Since 2000, the American Thoracic Society, the British Thoracic Society, and the Canadian Infectious Diseases Society along with the Canadian Thoracic Society have published guidelines for management of community-acquired pneumonia. The guidelines recommend a routine follow-up chest x-ray within a couple of months after the treatment of pneumonia. The main purpose, other than in the minority of patients with ongoing pneumonia-related symptoms, is to exclude an underlying lung cancer that may have predisposed to the pneumonia.

However, recent studies suggest that the diagnostic yield of these follow-up radiographs is too low to justify a recommendation for routine imaging. The contention is that only the subset of pneumonia patients who are at increased risk for lung cancer should be targeted for a follow-up chest x-ray. A more selective approach will save substantial health care dollars and reduce radiation exposure, according to Dr. Robert L. Keith, professor of medicine and a pulmonologist at the University of Colorado at Denver, Aurora, which sponsored this update in internal medicine.

He cited what he considers "a great study" by Canadian investigators who conducted a population-based study of 3,398 Edmonton patients who had been followed for 5 years after treatment of pneumonia. The incidence of diagnosis of new lung cancer was 1.1% at 90 days, 1.7% at 1 year, and 2.3% at 5 years, which the investigators deemed too low to provide a strong rationale for routine follow-up chest x-rays (Arch. Intern. Med. 2011;171:1193-8).

Only 40% of the patients had had a follow-up chest x-ray within 90 days, suggesting that the majority of Edmonton-area physicians were already skeptical about guideline-recommended routine postpneumonia radiography. The diagnostic yield of lung cancer achieved via the imaging studies was 2.5%.

A key study finding was that none of the 79 lung cancers that were diagnosed within 5 years following pneumonia occurred in patients younger than age 40 years at the time of their lung infection, and only five cases occurred in 40- to 49-year-olds. The investigators identified three independent risk factors associated with lung cancer within 5 years after an episode of pneumonia: age 50 years or more, with a relative risk of 19; male sex, with a 1.8-fold increased risk; and current smoking, with a relative risk of 1.7.

Dr. Keith predicted that most health care systems are going to endorse the lung cancer screening strategy that proved so successful in the landmark National Lung Screening Trial (N. Engl. J. Med. 2011;365:395-409). That study in more than 50,000 subjects showed that screening via low-dose helical chest CT reduced lung cancer mortality by 20%, compared with screening by chest x-ray in high-risk patients as defined mainly by their age and smoking history.

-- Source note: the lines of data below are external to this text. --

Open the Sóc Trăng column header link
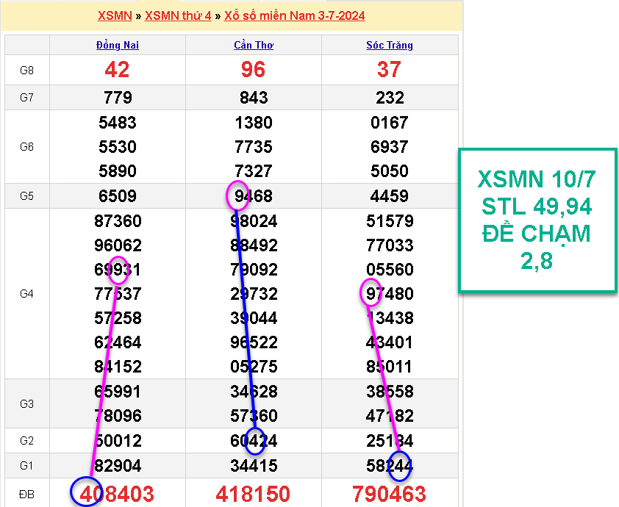This screenshot has height=507, width=619. coord(390,45)
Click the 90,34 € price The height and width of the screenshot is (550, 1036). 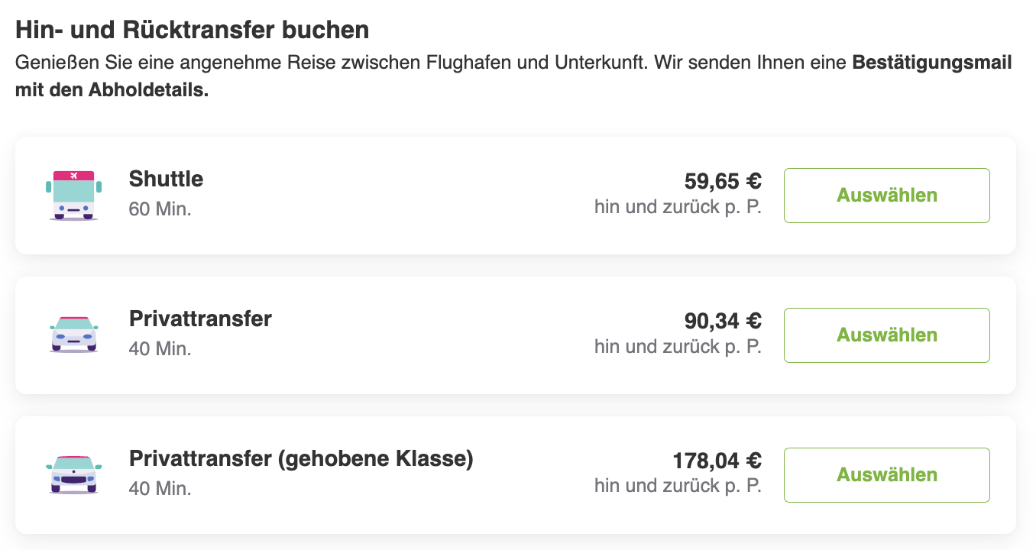[x=723, y=321]
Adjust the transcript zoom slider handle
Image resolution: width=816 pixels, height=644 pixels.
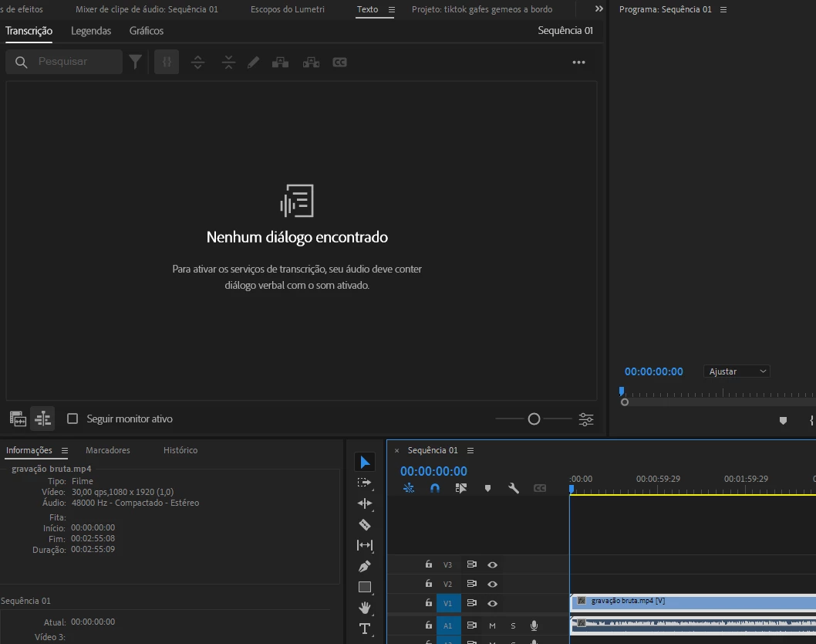point(534,419)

Based upon the results of this National Cancer Institute–sponsored study and other recent lung cancer screening studies, the National Comprehensive Cancer Network has recommended routine screening using low-dose helical CT for two high-risk groups: individuals aged 55-74 years with at least 30 pack-years of smoking who either are current smokers or who quit fewer than 15 years ago, and patients aged 50 or older with at least 20 pack-years of smoking and one additional risk factor. The additional risk factors are contact with radon, occupational exposure to asbestos or other carcinogens, a history of lung cancer in a first-degree relative, a personal history of any tobacco-related aerodigestive cancer, or chronic obstructive pulmonary disease.

Dr. Keith reported that he serves on the speakers bureaus for Boehringer Ingelheim and Pfizer.